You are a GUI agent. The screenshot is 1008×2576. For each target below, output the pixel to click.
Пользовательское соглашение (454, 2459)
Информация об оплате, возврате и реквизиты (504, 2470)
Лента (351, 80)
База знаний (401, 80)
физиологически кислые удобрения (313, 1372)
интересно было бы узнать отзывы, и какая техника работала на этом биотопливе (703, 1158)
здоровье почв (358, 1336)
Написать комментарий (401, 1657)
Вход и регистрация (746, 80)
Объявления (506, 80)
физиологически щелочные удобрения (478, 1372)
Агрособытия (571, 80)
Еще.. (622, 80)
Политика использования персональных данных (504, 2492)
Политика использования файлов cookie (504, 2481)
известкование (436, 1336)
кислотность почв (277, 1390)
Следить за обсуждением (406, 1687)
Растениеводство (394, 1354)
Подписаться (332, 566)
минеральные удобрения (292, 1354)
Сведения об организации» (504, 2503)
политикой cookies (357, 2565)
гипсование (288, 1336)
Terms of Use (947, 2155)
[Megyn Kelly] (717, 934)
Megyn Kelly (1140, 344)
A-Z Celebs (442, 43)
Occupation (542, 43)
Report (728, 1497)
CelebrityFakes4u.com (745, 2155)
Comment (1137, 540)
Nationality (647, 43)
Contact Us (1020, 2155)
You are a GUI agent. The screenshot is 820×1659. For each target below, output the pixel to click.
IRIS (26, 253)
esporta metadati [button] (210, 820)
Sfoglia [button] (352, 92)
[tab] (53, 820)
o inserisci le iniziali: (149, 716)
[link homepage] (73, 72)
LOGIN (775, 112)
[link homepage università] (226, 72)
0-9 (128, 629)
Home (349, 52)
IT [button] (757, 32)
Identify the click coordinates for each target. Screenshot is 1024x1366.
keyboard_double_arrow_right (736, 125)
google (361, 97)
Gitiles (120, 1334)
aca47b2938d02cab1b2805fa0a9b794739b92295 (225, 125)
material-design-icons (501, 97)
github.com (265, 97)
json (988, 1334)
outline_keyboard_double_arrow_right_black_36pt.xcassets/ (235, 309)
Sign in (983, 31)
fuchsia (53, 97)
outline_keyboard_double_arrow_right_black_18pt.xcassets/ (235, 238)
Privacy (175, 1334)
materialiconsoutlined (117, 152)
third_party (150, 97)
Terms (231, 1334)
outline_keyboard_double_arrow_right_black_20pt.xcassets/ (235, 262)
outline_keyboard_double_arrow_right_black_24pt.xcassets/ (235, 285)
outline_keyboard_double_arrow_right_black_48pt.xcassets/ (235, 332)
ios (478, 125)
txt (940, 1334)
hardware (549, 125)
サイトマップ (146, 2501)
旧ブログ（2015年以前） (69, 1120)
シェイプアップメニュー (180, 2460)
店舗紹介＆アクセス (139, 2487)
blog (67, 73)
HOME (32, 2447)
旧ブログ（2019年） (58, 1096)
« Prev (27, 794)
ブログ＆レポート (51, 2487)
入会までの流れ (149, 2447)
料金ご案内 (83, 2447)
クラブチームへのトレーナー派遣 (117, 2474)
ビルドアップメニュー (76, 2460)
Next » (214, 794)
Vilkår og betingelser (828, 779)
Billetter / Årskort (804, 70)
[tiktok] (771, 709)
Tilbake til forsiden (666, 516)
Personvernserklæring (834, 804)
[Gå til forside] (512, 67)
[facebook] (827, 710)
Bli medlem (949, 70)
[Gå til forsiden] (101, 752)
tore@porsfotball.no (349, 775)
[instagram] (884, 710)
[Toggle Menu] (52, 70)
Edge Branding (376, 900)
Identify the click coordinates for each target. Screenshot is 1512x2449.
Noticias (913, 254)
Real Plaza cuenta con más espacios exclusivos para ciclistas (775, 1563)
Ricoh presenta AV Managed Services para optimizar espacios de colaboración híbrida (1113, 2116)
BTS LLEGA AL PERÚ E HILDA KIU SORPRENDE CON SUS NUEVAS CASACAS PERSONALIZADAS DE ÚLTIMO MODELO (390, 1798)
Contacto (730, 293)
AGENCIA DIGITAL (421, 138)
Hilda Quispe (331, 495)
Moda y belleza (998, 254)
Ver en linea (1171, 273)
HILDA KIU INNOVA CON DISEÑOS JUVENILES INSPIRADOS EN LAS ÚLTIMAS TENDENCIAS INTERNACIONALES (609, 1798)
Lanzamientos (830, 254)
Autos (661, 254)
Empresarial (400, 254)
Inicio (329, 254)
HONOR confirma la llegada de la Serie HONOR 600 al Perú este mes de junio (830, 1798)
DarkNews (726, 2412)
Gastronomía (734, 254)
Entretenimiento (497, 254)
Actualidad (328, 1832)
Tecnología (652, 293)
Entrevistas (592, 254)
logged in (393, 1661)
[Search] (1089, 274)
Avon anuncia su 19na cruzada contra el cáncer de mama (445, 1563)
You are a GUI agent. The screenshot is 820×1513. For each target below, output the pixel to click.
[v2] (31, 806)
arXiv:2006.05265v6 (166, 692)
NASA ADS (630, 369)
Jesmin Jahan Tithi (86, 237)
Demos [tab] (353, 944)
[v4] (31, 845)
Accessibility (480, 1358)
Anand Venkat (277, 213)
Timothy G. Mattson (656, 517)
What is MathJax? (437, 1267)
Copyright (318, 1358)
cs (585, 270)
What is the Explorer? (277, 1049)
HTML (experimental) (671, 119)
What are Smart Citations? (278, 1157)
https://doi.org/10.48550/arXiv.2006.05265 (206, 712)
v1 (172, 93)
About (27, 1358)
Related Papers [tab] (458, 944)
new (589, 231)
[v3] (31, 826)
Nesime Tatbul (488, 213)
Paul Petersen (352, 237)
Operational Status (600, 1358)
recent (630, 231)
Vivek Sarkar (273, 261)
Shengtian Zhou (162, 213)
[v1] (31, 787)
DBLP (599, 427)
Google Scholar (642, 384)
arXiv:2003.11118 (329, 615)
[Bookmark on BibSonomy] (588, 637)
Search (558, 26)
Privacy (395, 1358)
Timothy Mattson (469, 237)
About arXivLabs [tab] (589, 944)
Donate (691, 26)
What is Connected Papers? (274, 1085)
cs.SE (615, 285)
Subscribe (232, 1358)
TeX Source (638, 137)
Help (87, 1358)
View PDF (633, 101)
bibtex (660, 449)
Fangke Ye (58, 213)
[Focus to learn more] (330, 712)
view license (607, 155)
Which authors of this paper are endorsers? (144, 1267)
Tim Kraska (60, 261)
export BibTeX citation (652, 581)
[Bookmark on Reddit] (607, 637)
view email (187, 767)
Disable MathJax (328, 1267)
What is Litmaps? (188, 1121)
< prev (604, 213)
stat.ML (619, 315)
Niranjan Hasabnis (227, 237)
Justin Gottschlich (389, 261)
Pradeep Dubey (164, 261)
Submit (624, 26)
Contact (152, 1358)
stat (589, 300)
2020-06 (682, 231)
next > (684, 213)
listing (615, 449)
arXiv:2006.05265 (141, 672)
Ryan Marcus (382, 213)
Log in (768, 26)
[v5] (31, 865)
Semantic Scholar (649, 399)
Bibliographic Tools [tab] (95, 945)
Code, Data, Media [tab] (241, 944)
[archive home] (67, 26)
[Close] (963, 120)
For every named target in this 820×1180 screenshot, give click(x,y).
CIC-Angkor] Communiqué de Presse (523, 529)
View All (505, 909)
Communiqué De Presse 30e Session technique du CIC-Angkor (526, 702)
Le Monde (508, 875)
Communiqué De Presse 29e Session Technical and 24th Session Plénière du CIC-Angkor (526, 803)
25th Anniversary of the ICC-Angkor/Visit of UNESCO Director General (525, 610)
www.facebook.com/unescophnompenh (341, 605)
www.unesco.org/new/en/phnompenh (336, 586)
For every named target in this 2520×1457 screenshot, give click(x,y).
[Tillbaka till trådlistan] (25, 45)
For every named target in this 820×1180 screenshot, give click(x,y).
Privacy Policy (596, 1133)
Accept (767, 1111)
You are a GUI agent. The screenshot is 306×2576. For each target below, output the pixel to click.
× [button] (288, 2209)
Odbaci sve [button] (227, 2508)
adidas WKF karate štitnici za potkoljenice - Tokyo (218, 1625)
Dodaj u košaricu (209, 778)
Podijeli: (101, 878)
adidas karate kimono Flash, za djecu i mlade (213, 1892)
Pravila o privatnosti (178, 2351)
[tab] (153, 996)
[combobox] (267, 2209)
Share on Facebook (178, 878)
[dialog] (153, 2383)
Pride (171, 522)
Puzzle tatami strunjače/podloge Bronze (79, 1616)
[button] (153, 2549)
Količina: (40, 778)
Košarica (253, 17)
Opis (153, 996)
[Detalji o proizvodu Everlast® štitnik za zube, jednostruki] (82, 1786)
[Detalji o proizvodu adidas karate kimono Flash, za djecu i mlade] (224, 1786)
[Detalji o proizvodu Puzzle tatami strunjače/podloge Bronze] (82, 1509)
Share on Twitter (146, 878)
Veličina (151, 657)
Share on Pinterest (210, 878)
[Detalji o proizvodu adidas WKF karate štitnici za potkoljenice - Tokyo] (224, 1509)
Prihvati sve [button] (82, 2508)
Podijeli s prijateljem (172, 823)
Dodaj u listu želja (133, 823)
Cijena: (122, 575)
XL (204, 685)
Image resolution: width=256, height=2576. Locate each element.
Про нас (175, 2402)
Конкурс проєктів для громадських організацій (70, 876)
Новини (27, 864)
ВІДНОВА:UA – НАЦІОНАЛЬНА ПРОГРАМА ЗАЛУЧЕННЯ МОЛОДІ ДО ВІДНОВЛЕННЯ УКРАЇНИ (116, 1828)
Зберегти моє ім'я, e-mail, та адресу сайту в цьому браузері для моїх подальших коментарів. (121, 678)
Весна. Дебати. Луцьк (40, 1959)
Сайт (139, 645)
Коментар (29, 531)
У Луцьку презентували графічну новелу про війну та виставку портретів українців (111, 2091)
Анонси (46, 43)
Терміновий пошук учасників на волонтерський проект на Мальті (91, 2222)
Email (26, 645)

» TASK DETAILS: Exactly repeat the lines above, from the opening line through the one with "Подписаться (332, 566)", and include nothing else.

» ANSWER TO THE EXERCISE:
You are a GUI agent. The screenshot is 1008×2576. For each target below, output the pixel to click.
Пользовательское соглашение (454, 2459)
Информация об оплате, возврате и реквизиты (504, 2470)
Лента (351, 80)
База знаний (401, 80)
физиологически кислые удобрения (313, 1372)
интересно было бы узнать отзывы, и какая техника работала на этом биотопливе (703, 1158)
здоровье почв (358, 1336)
Написать комментарий (401, 1657)
Вход и регистрация (746, 80)
Объявления (506, 80)
физиологически щелочные удобрения (478, 1372)
Агрособытия (571, 80)
Еще.. (622, 80)
Политика использования персональных данных (504, 2492)
Политика использования файлов cookie (504, 2481)
известкование (436, 1336)
кислотность почв (277, 1390)
Следить за обсуждением (406, 1687)
Растениеводство (394, 1354)
Подписаться (332, 566)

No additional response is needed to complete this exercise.